Access Control

Start defining roles and access within Exos.


Roles are used by various concepts in Exos to organize and manage a company's compliance program.

Default roles

There are four (4) default roles in Exos.

  1. Admin—can manage everything within Exos. Often this role is seen as an IT administrator, or account access provisioner.
  2. Security Officer—can manage everything within Exos, but with a clear officer designation for easier policy and procedure assignment. Generally the person with this role is the one managing your security and privacy program. We'll often refer to this person as your Security and Privacy Officer.
  3. Contributor—helps you operationalize your security and privacy program as a third-party contributor (can be a MedStack advisor, or other third-party contractor), and shows up on the Contributors tab.
  4. Employee—participates in your security and privacy program.

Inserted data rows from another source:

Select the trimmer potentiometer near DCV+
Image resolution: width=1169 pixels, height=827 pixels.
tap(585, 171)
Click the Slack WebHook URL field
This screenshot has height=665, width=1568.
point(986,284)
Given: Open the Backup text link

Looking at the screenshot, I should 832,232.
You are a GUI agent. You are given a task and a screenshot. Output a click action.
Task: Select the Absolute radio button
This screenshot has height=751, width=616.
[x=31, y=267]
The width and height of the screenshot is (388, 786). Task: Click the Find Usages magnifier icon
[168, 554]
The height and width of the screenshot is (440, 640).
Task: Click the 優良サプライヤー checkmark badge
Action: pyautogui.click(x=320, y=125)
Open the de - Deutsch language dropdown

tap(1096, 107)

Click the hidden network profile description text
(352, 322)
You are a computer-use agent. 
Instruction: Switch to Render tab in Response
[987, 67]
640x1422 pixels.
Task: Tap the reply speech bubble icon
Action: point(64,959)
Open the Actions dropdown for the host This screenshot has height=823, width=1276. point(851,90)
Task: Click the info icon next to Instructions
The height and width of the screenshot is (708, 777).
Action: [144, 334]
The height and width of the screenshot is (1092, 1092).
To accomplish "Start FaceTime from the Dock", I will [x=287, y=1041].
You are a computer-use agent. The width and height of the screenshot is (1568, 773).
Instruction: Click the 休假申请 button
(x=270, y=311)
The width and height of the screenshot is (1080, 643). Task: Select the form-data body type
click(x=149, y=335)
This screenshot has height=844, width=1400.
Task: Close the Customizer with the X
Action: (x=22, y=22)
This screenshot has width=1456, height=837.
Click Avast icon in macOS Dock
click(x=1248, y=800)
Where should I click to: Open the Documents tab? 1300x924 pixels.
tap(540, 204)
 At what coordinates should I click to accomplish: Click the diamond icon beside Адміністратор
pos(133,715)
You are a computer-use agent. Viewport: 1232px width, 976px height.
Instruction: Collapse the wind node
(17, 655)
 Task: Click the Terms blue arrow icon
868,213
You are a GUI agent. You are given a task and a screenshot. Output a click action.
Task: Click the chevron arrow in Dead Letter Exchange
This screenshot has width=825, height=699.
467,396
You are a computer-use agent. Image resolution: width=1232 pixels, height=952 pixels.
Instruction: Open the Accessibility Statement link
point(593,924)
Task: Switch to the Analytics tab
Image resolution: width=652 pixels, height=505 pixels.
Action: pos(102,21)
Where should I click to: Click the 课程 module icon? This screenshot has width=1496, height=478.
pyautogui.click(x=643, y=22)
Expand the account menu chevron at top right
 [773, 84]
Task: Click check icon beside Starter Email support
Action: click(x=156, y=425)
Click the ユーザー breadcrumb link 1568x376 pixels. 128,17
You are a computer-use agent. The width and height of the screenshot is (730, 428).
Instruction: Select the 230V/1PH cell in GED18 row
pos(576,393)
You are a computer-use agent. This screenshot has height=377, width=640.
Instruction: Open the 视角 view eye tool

Roles are arbitrary assignments to users. The context of a role is delegated based on how the different concepts of Exos reference roles as groups of employees. Policies, Procedures, and Tasks can relate to roles, defining employee engagement in the compliance program based on their role assignment.

Custom roles

Custom roles can be created from the Roles page by clicking Add New Role button.

You may also create a custom role when adding a new employee by clicking the + Add Role button on the Add New Employee form.

Change employee roles

An employee's role can be changed by clicking the ellipsis icon on their row in the "Employees" table and clicking "Set roles"

Delete a custom role

To delete a custom role, you must remove any employee, procedure, policy, or service that is currently assigned to the role.

Delete a default role

You cannot delete any of the default roles in Exos.

Role-based Access Control (RBAC)

Exos default roles have similar admin-level based permissions.

AdminSecurity OfficerContributorEmployee / All Custom Roles
View organization activityNo
Shows up on contributor tabNoNoNo
Add custom rolesNo
Manage policiesNo
Acknowledge assigned policies
Manage proceduresNo
Start an assigned procedure
Manage tasksNo
Complete assigned tasks
Manage software inventoryNo
View assigned software
Manage physical assetsNo
Manage incidentsNo
Report an incident
Manage evidenceNo
Manage risksNo

Custom role permissions

Custom roles come with a default permission set that allow the user to interact with Exos depending upon which employees, procedures, policies, or services the role has been assigned.